Читаем The Naming of the Beasts полностью

‘Good,’ said Jenna-Jane. ‘Because she’s here now. And given her background, I was very much inclined to make her part of our Asmodeus plan.’ She put the sheet back in the file, scribbled something on the inside of the file folder and closed it again.

‘The plan,’ I echoed sardonically. ‘You mean amplification, distortion, attrition and general masturbation?’

Jenna-Jane looked at her watch, a little theatrically. ‘I think it’s time to introduce you to the rest of the team,’ she said.

I followed Jenna-Jane, about as enthusiastically as Dante followed Vergil, down a maze of branching corridors into a room labelled STAFF LOUNGE. Even as a work-in-progress it was pretty well appointed: big enough for a couple of dozen people to chill out without bumping shoulders, widescreen TV, Tchibo coffee machine. I guess if you can afford to use pure silver as wallpaper, then a few comfy chairs and a coffee machine aren’t going to break the bank.

Three men - one of them Gil McClennan - and a woman were sitting in a group at the far end of the room, talking animatedly, but they stopped and turned to face us as we came in. The woman stood, seemed about to put out her hand for me to shake and then thought better of it. After the discussion in J-J’s office she came as no surprise, but I still found seeing her called up enough unpleasant memories to make me grit my teeth momentarily.

‘Trudie Pax,’ Jenna-Jane said.

‘We’ve met,’ I answered bluntly. The tall dark-haired woman flushed slightly and looked away. I noticed that she had several dozen thicknesses of string wound round each wrist. Where I conducted my exorcisms via music, Trudie channelled hers through the children’s game of cat’s cradle, making visual patterns where I made auditory ones. I also noticed that she’d cut her hair extremely short. It had been a good decision. The ponytail she used to wear made her resemble a Lara Croft strippergram, whereas now she looked as though she’d switched role models and gone for Ellen Ripley.

‘The newest member of our little family,’ Jenna-Jane was saying. ‘And she comes with truly impressive references. ’ Knowing all about Trudie’s references, I decided the safest bet under the circumstances was to nod and say nothing.

‘I’m not counting you as new, Felix,’ Jenna-Jane went on, in a teasing voice that set my teeth on edge. ‘I see you more in the light of a lost sheep who’s come back into the fold.’ She turned her attention to the two remaining strangers, who’d also stood. Gil McClennan remained resolutely seated. ‘This is Victor Etheridge,’ Jenna-Jane said, and the younger of the two gave me a nod. He had sandy-coloured hair, a slightly exophthalmic stare and a physique that made a hatstand look broad in the beam. He was wearing a jet-black suit over a jet-black T-shirt, which had the effect of making him fade into the background of his own outfit.
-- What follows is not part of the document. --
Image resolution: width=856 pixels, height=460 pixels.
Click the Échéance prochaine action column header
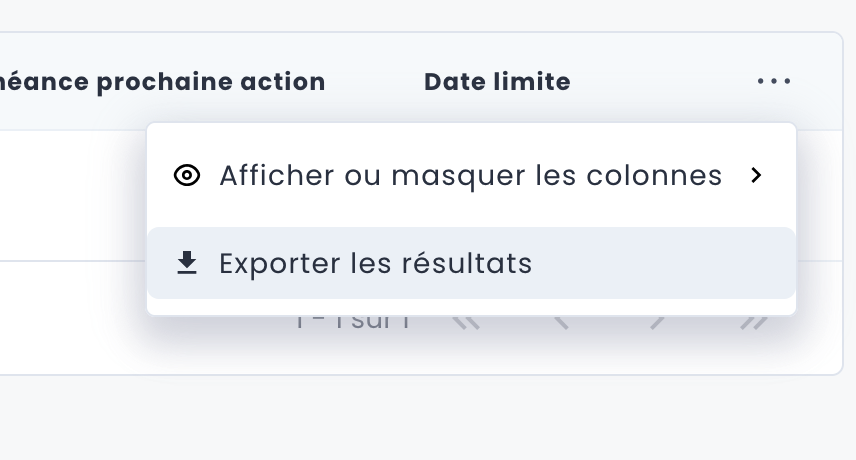(x=162, y=82)
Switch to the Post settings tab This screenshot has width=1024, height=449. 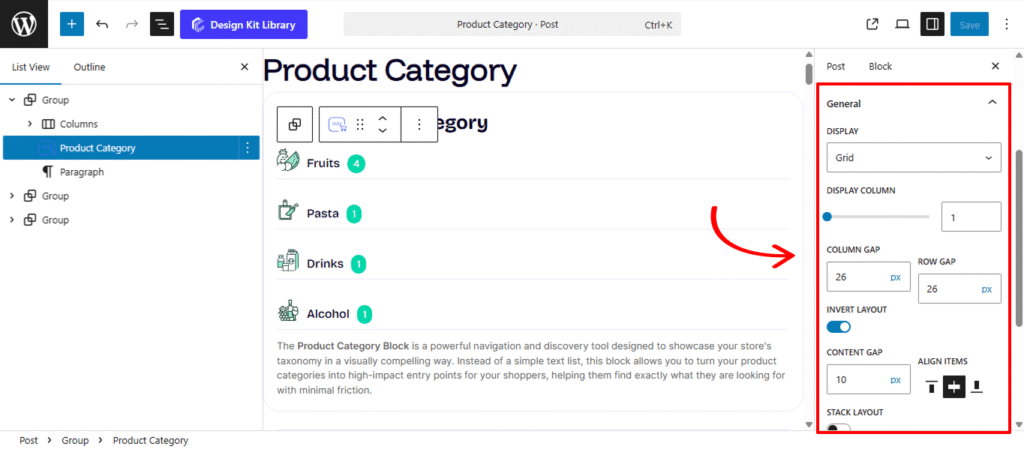click(835, 66)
‘Felix Castor,’ he said. And then he winced, his head jerking to the side as though someone had punched him in the mouth. His eyes clenched shut, then opened again and looked at me sidelong. ‘I’m really . . . very . . . I’m pleased, because . . . Pleased to meet you. Because . . . Peckham . . . Peckham Steiner always spoke of you with respect.’

The kid’s head swung round again so that he could look at me full on. His expression was wide-eyed, expectant, as though he’d brought out the big guns and expected to see an appropriate response; but even leaving aside his curious delivery, dropping Steiner’s name didn’t impress me all that much. The crazed millionaire godfather of the London ghost-breaking scene had lost his marbles long before he died, and if this Etheridge character had been his protégé, he might be more of a liability than an asset.

‘You were a friend of Steiner’s?’ I asked, keeping my tone as neutral as I could.

Etheridge stared at me, looking slightly perplexed as though the question was a tough one that he hadn’t expected. ‘He was my patron,’ he said at last. ‘He . . . yeah . . . was going to start a school, if you . . . For exorcists. A school. To teach his own skills to a younger generation. It never really got off the ground, but there were . . . he . . . three or four of us . . .’ He tailed off, looking to Jenna-Jane like an actor asking for a prompt. She said nothing.

I resorted to the dumb nod again. I’d heard of that school before, and I knew damn well why it had never happened. In the last years of his life Steiner had had a million schemes. Some of them had come to pass - like the Oriflamme, the exorcists-only club on Castlebar Hill, and the exorcists’ hostel that had become known as the Thames Collective (built as a houseboat, because ghosts can’t cross running water) - but most had fallen by the wayside, forgotten, as Steiner moved on to the next big thing.